Signori, vi presento Sua Eccellenza il Palermo. Ed era anche ora, dai! Un po’ di dialetto palermitano finalmente amche tra i giocatori rosa. Dopo gli acuti piemontesi e i saccheggi viola era davvero giunto il momento di prendere l’intera posta davanti ai propri tifosi, come non accadeva ben dal 24 aprile scorso quando il Palermo disintegrò il Milan per 3-1.
Straripante dunque il gioco dei rosanero che al Barbera fanno calcio champagne. Poker servito e prima vittoria in casa. Apre una magia di Pastore, poi Ilicic, Pinilla e Bacinovic archiviano la pratica Bologna. Era l’unica casella casalinga a zero: ora è stata cancellata. Il Palermo gioca, vince e diverte amabilmente al Barbera. La vittima sacrificale è Malesani il cui Bologna nel catino della Favorita appare privo di nerbo e spina dorsale e assolutamente lontano dall'evitare che un Palermo effervescente passeggi mietendo i tre punti dell'intera posta.
Troppo molli i felsinei, in giornata di grazia il Palermo - come vorremmo vederlo 10 volte su 10 - che, se non fosse per i colori sociali ben evidenti, sembrerebbe il Brasile degli anni ’70, in cui il ruolo di Pelè è magistralmente recitato da Pastore. Un fiume in piena il tornado rosa che non lascia briciole per terra, costringendo all’angolo già dopo 24’ i rossoblù con due perle dell’argentino ed Ilicic: 43 anni in due ed estro a profusione.

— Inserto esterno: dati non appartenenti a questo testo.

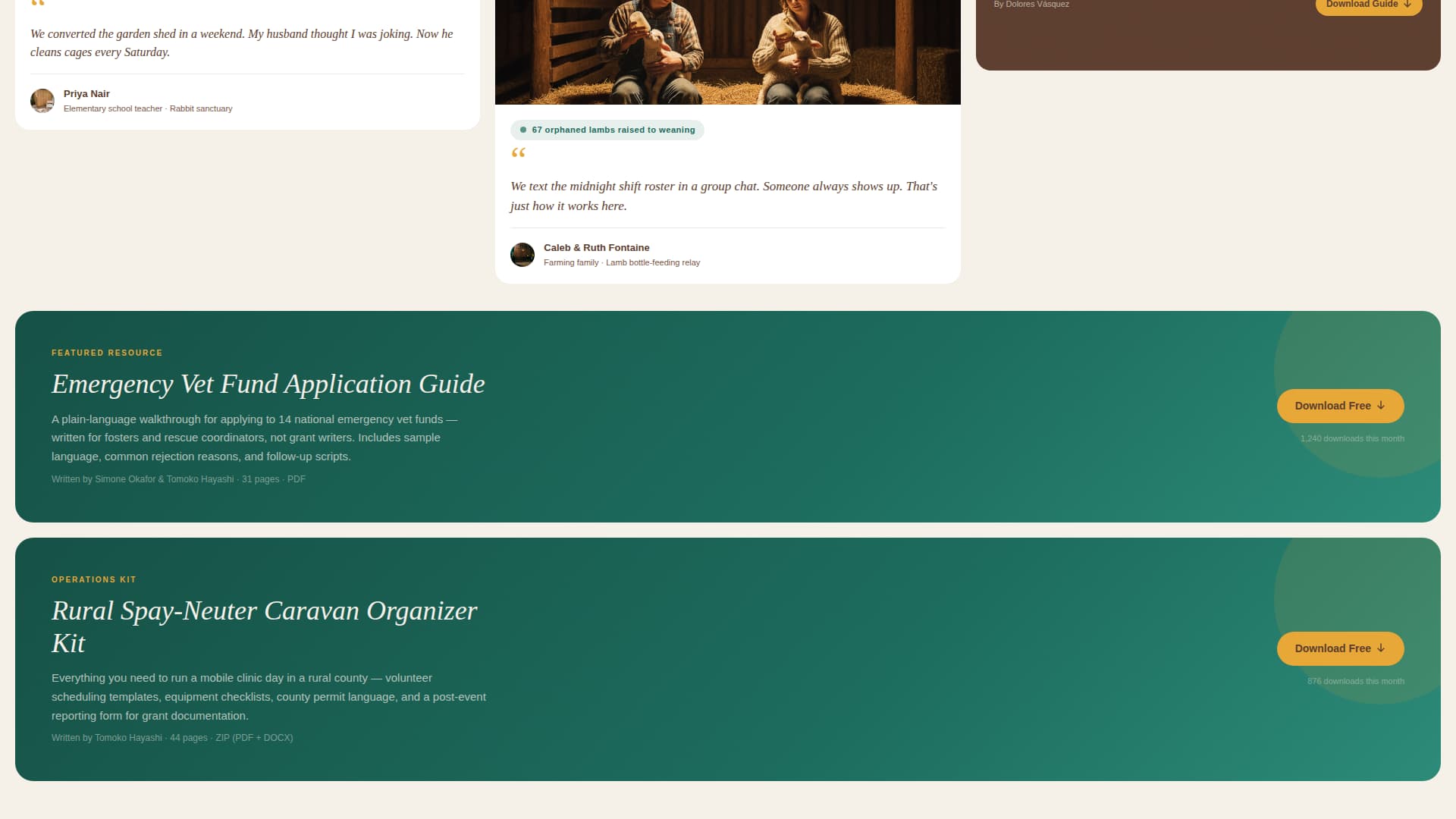The image size is (1456, 819).
Task: Open the Rabbit sanctuary link
Action: click(x=201, y=108)
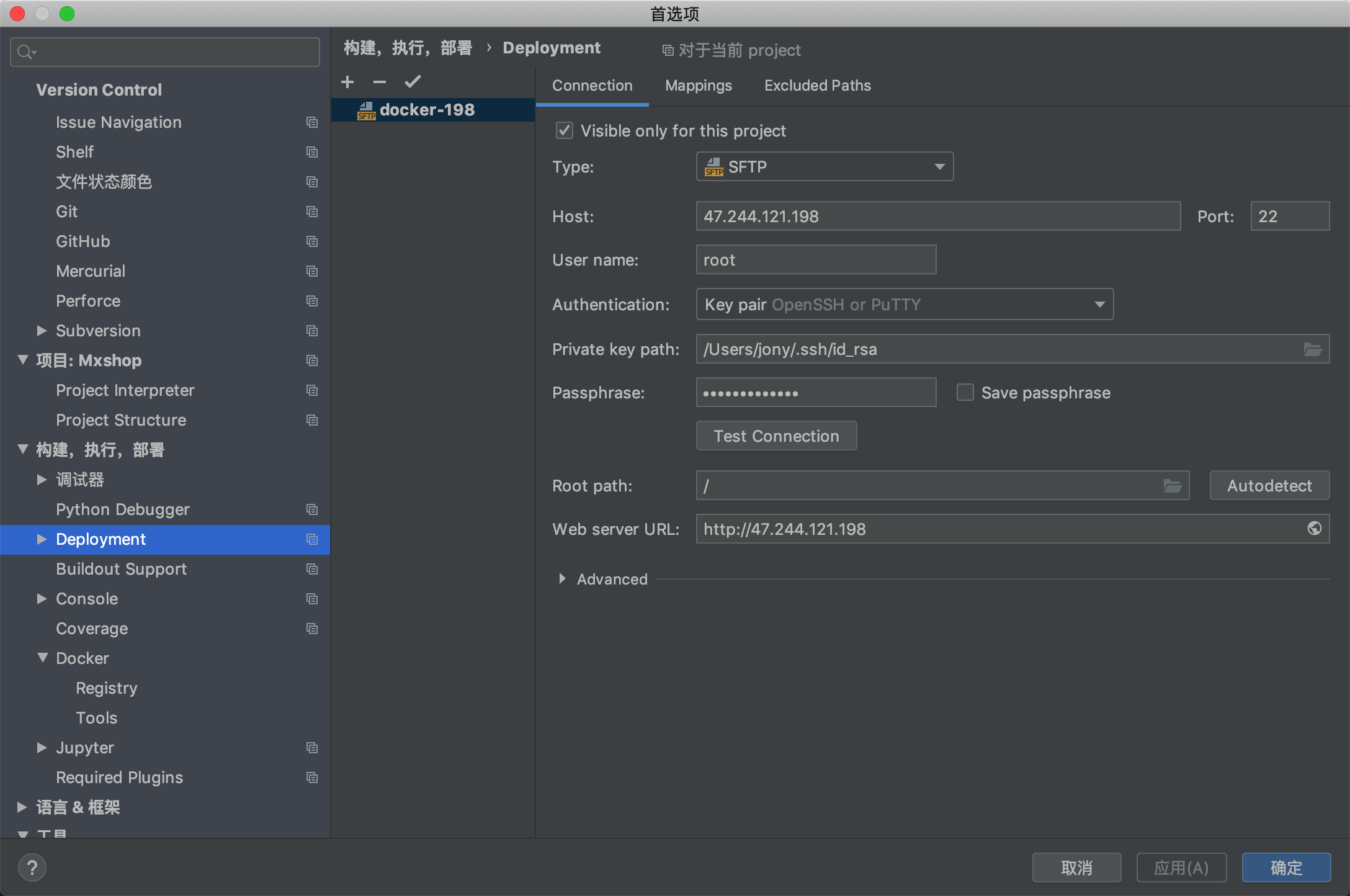The height and width of the screenshot is (896, 1350).
Task: Uncheck Visible only for this project
Action: pos(564,131)
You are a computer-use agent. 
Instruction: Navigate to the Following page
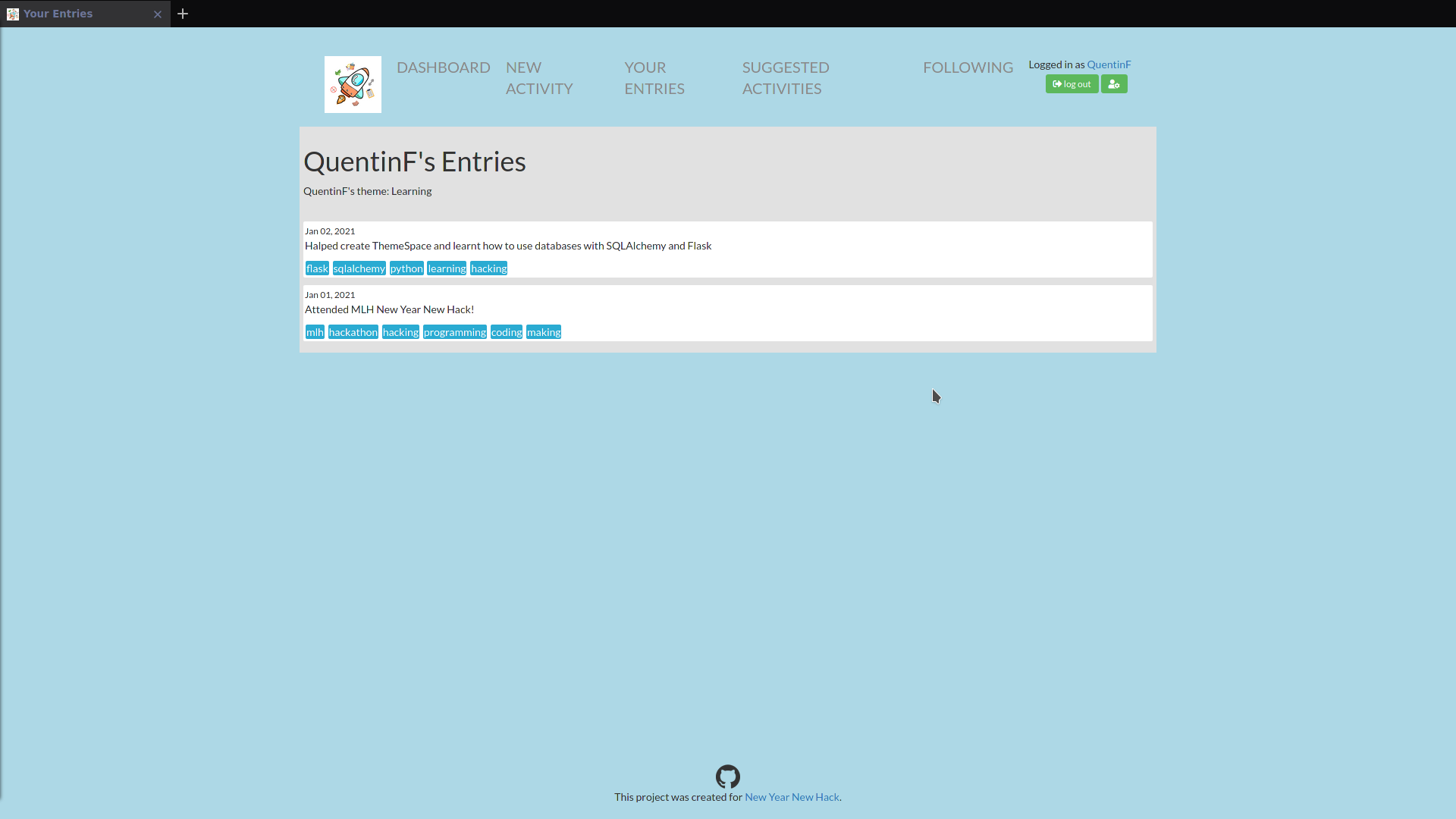pos(968,67)
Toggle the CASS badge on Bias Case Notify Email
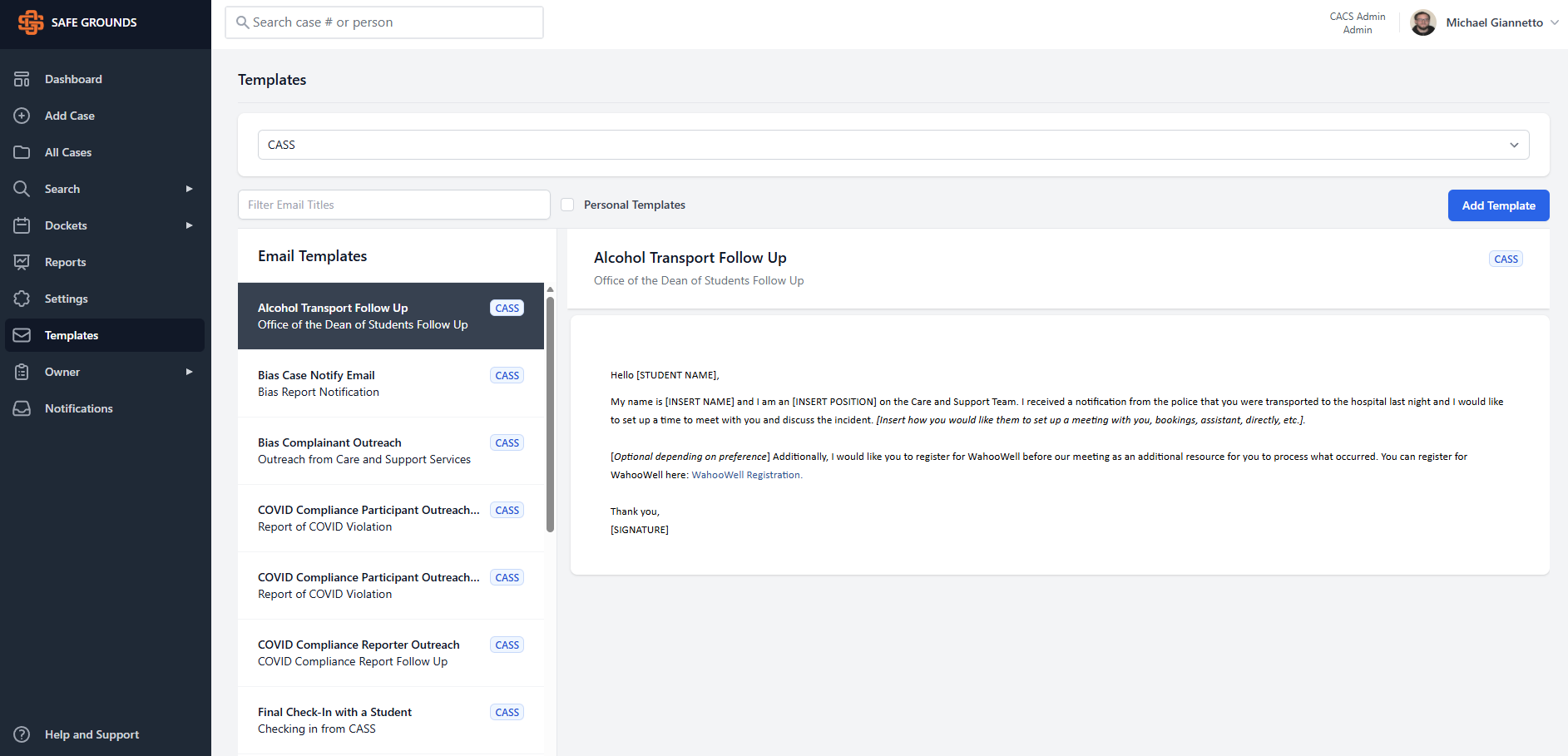Viewport: 1568px width, 756px height. pyautogui.click(x=507, y=375)
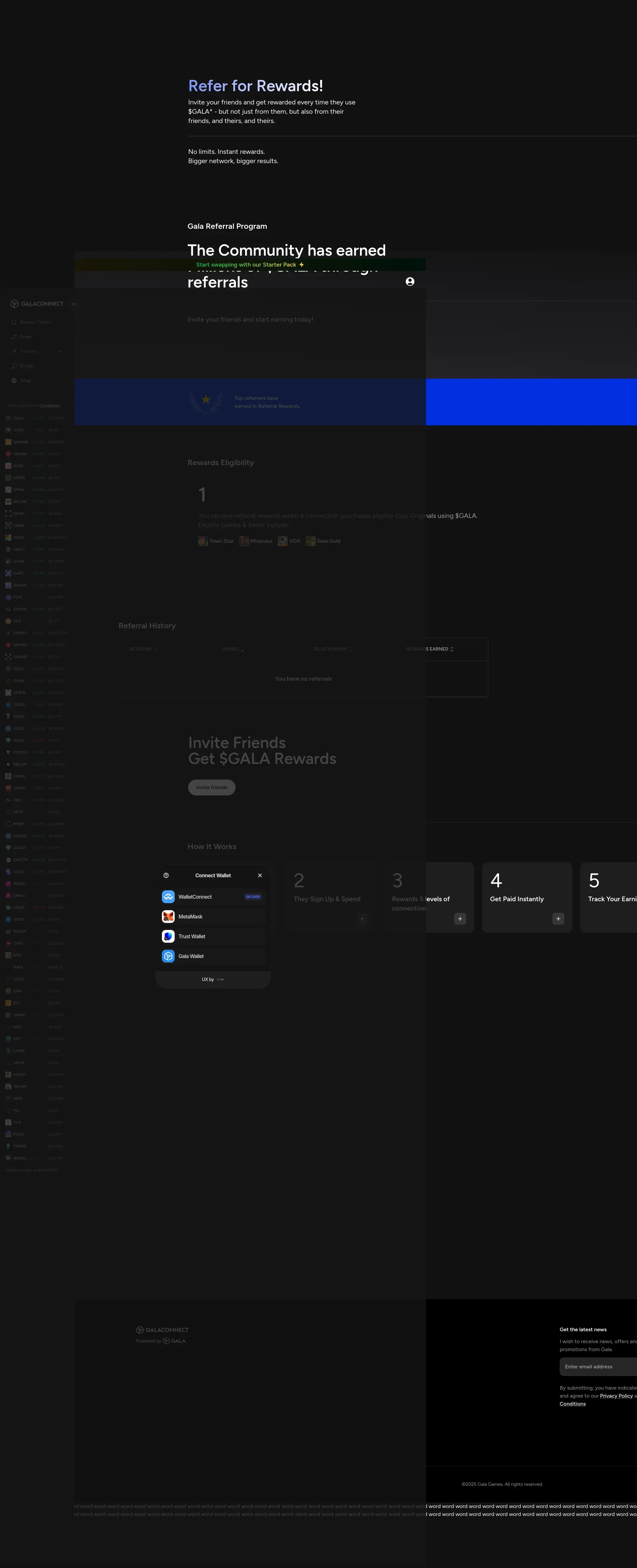Image resolution: width=637 pixels, height=1568 pixels.
Task: Click the GalaConnect logo in the sidebar
Action: click(36, 304)
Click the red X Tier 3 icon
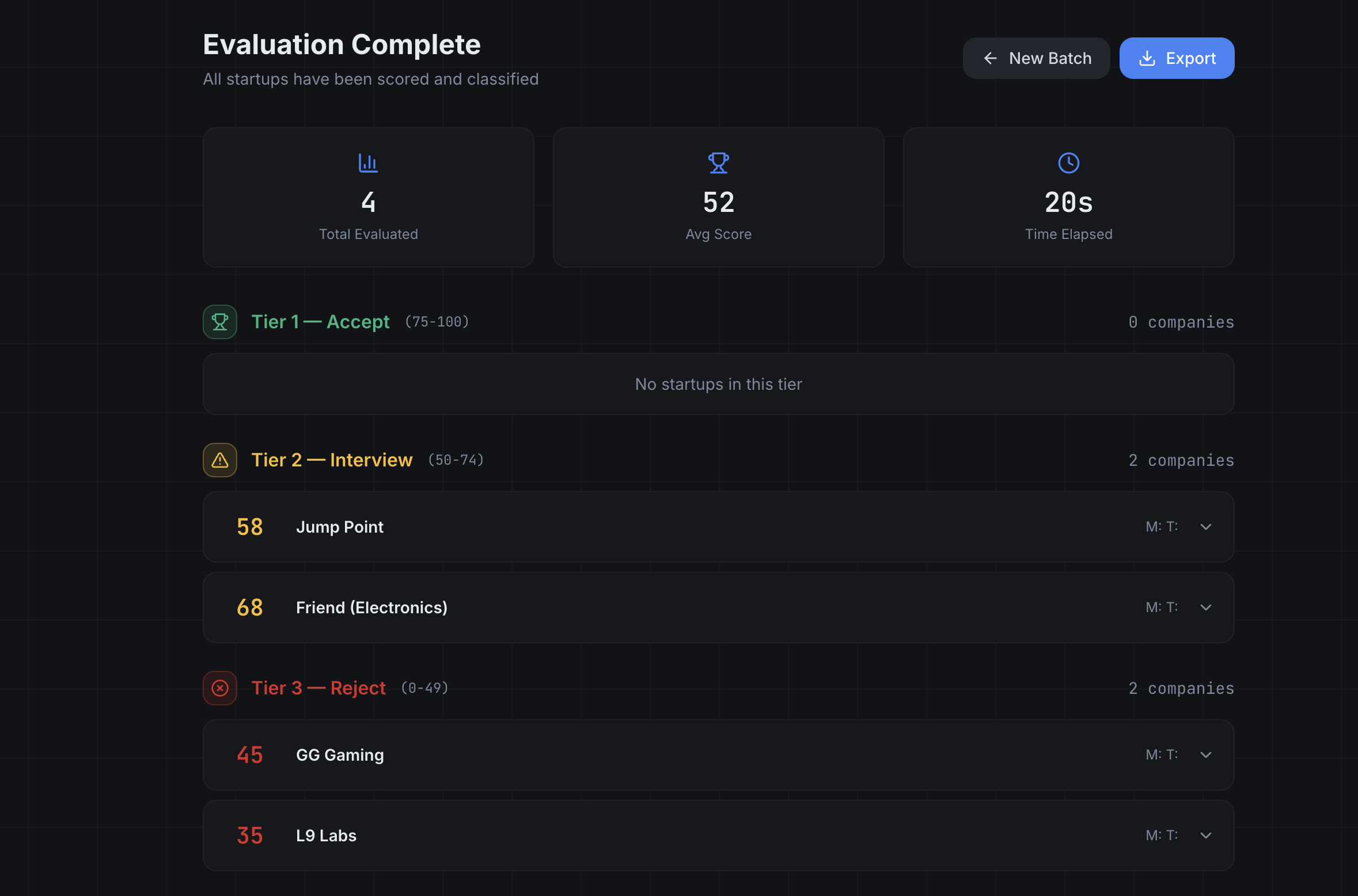 (x=220, y=688)
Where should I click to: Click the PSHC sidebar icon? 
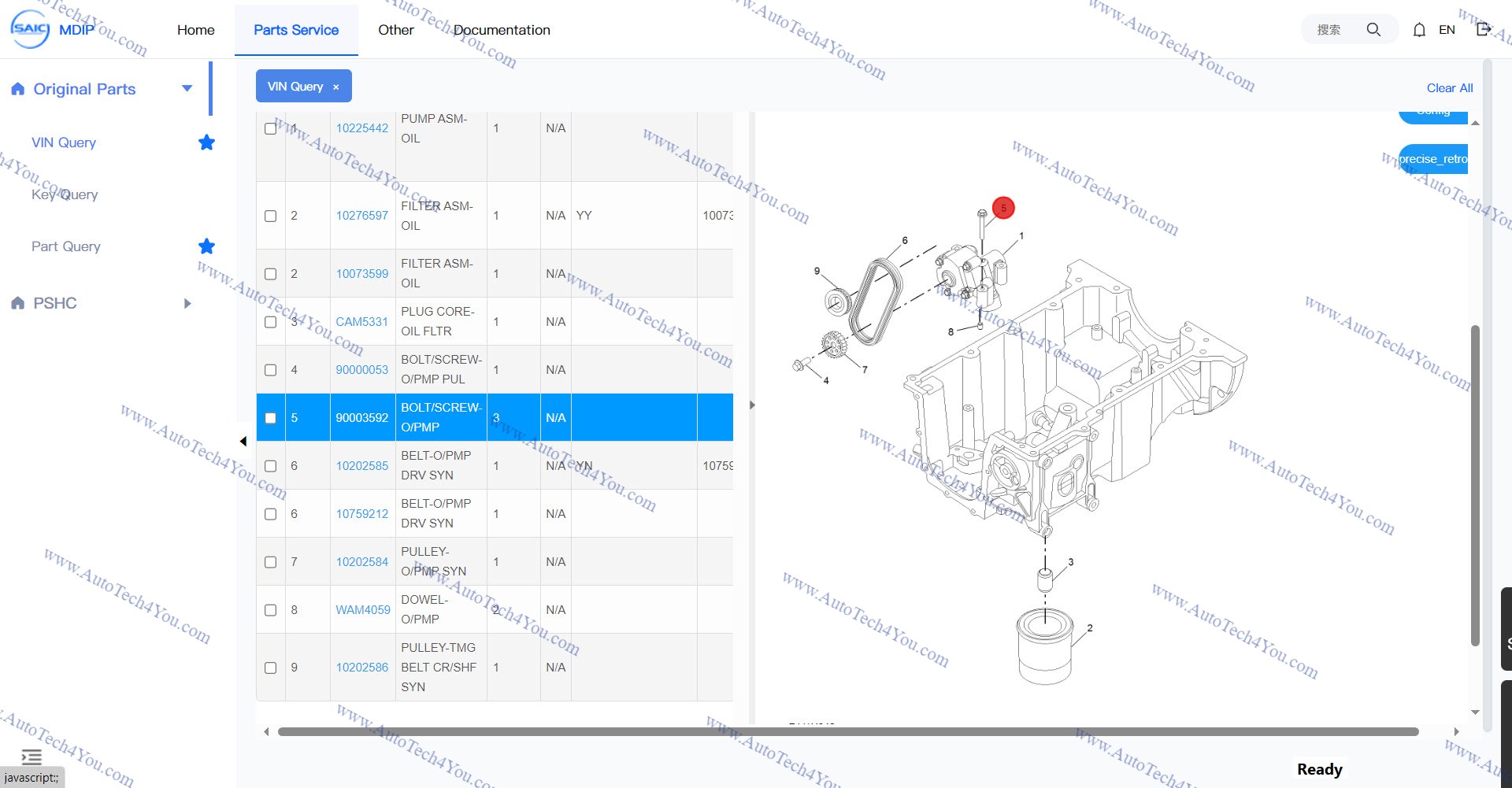tap(17, 303)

Calcio-spettacolo, dunque, tra le mura amiche a cui non può non partecipare la stella cometa del modulo ad albero di Natale, Pinilla, che chiude i conti già due minuti dopo l’inizio della ripresa. Poi apoteosi con Bacinovic che segna il poker, scaraventando da solo una bordata alle spalle di Viviano.
Di gran lunga superiore questo Palermo rispetto al Bologna: superiore nella velocità, nella fantasia, nella visione di gioco, nella grinta. È questa la sintesi del 4-1 finale. In mezzo alle ultime due reti il bel gol della bandiera di Di Vaio, che in tutta sincerità va annoverato più in un bisogno di tirare il fiato per i rosa piuttosto che un afflato di caratura del Bologna.
Pastore con la sua fantasia, Pinilla con la sua determinazione, Ilicic e i suoi “terra-aria” da trenta metri. Persino Bovo e Migliaccio, a tratti attaccanti aggiunti, partecipano al ruolo di migliore dei novanta minuti. È davvero impossibile tirar fuori tra questi chi si è distinto tra tutti. L’esame è stato superato a pieni voti. Dopo l’inizio tentennante, il Palermo è di nuovo tra le grandi. Ora la corazzata moscovita CSKA trema.